Assignment ->
Set down exactly the lines from the one containing "Instruction: Click the" through the last line of the records below, both included, and nothing else.
---------- Data to use ----------
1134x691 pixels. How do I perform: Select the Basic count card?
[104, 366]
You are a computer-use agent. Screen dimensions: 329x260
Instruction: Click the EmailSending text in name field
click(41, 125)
----------
Exercise output ->
Instruction: Click the EmailSending text in name field
click(41, 125)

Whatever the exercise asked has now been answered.